A projectile is fired from the origin with angle of elevation $\alpha$ and initial speed $v_0$. Assuming that air resistance is negligible and that the only force acting on the projectile is gravity, g, we showed in Example 13.4.5 that the position vector of the projectile is

$r\left(t\right)=\left(v_0\cos \alpha \right)ti+\left[\left(v_0\sin \alpha \right)t-\frac{1}{2}g{t}^2\right]j$

We also showed that the maximum horizontal distance of the projectile is achieved when $\alpha ={45}^{\circ }$ and in this case the range is $R=v_0^2/g$.

(a) At what angle should the projectile be fired to achieve maximum height and what is the maximum height?

(b) Fix the initial speed $v_0$ and consider the parabola $x^2+2Ry-R^2=0$, whose graph is shown in the figure at the left. Show that the projectile can hit any target inside or on the boundary of the region bounded by the parabola and the x-axis, and that it can’t hit any target outside this region.

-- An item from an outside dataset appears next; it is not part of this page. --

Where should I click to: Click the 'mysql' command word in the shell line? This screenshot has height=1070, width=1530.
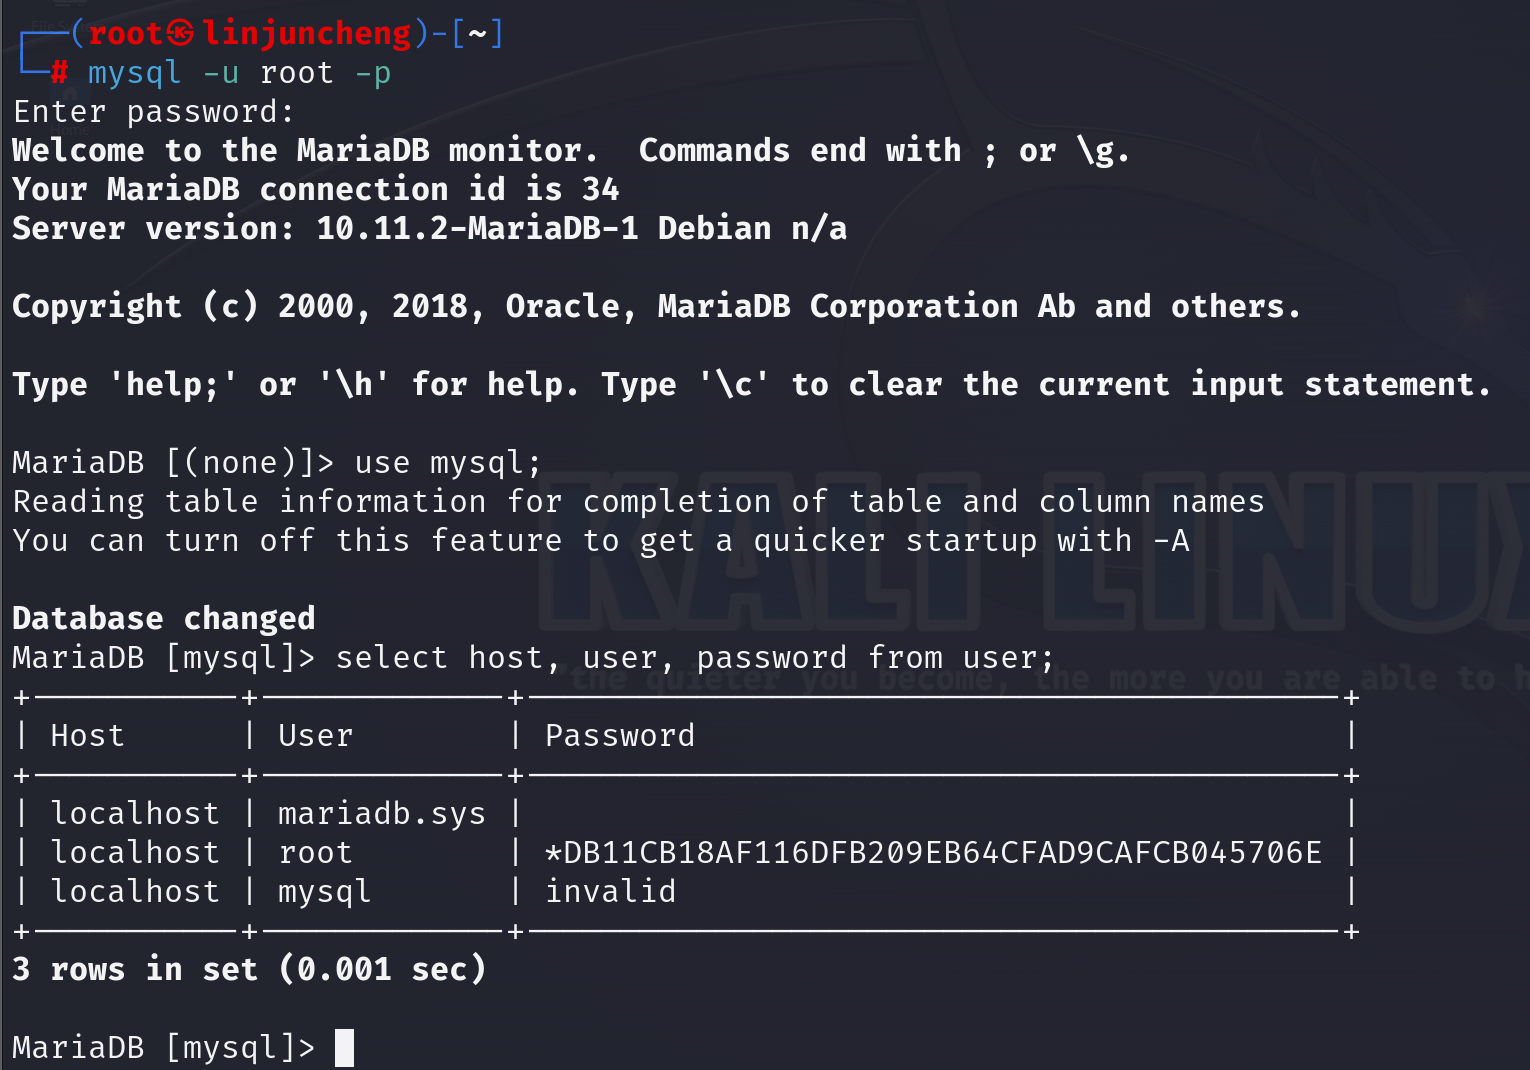(x=134, y=73)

(c) Suppose that the gun is elevated to an angle of inclination $\alpha$ in order to aim at a target that is suspended at a height h directly over a point D units downrange (see the figure below). The target is released at the instant the gun is fired. Show that the projectile always hits the target, regardless of the value $v_0$, provided the projectile does not hit the ground “before” D.